Haal uit de items elke regel waarin het woord "平台余额" voorkomt, en schrijf die regels over.

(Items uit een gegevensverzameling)
+++++

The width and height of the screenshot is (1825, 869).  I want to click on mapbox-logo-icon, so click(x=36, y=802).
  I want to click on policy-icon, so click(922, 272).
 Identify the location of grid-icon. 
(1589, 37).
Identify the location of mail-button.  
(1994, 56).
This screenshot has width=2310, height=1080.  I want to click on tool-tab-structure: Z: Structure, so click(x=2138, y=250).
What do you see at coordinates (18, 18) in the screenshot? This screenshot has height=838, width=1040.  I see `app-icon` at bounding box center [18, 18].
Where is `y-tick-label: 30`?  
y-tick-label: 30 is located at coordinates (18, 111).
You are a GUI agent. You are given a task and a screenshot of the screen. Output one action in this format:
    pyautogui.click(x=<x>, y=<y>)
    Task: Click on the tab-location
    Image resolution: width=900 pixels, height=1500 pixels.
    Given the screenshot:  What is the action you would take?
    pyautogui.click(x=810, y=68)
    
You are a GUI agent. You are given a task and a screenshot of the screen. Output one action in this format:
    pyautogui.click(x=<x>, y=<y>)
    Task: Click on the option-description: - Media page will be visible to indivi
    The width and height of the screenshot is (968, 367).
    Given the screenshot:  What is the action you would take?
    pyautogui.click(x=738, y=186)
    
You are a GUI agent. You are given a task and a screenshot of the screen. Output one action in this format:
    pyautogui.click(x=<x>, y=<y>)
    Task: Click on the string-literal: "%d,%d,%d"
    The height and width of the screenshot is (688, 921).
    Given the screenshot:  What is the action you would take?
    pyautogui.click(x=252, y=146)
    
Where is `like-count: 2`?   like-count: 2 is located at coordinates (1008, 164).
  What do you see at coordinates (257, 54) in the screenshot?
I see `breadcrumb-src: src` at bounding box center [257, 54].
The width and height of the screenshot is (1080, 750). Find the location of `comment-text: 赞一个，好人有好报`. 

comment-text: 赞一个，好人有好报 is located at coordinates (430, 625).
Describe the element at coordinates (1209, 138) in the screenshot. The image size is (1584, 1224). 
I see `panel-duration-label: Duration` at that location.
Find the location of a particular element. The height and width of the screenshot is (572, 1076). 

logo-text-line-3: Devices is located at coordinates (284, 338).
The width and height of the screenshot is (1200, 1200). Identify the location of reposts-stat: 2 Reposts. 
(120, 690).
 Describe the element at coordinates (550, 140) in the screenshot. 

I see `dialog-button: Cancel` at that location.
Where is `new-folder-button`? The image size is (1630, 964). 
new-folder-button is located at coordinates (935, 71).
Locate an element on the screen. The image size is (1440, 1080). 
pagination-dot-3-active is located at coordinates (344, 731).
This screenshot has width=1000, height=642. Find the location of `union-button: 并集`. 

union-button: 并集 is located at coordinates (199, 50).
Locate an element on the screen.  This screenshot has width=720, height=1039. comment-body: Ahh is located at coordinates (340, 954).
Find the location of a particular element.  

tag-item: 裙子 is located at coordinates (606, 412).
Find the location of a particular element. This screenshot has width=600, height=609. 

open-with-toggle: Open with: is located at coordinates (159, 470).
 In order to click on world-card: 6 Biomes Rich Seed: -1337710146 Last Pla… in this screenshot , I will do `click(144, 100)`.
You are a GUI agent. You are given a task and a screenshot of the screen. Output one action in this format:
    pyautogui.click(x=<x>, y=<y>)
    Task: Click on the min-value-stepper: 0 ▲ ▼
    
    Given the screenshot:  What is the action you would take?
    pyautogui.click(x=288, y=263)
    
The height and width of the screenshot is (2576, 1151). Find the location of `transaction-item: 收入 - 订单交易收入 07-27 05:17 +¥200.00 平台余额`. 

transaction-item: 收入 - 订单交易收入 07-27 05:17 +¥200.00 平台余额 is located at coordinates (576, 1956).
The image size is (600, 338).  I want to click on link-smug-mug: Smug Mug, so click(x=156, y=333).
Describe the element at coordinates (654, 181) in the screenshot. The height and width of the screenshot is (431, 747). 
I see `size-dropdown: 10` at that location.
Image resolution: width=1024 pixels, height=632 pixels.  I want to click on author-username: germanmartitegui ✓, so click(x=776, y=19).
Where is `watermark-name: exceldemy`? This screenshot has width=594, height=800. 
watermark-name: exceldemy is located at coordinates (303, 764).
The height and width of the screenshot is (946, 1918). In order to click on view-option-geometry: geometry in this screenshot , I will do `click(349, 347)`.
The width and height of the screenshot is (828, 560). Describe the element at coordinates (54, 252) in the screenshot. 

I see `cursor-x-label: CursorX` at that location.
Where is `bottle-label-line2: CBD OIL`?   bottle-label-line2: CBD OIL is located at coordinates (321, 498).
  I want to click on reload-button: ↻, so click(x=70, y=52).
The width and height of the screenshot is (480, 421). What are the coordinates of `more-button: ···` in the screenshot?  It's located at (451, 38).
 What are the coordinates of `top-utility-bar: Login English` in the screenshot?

+++++

■ ANTWOORD HIERONDER:
The height and width of the screenshot is (2576, 1151). Find the location of `transaction-item: 收入 - 订单交易收入 07-27 05:17 +¥200.00 平台余额`. 
transaction-item: 收入 - 订单交易收入 07-27 05:17 +¥200.00 平台余额 is located at coordinates (576, 1956).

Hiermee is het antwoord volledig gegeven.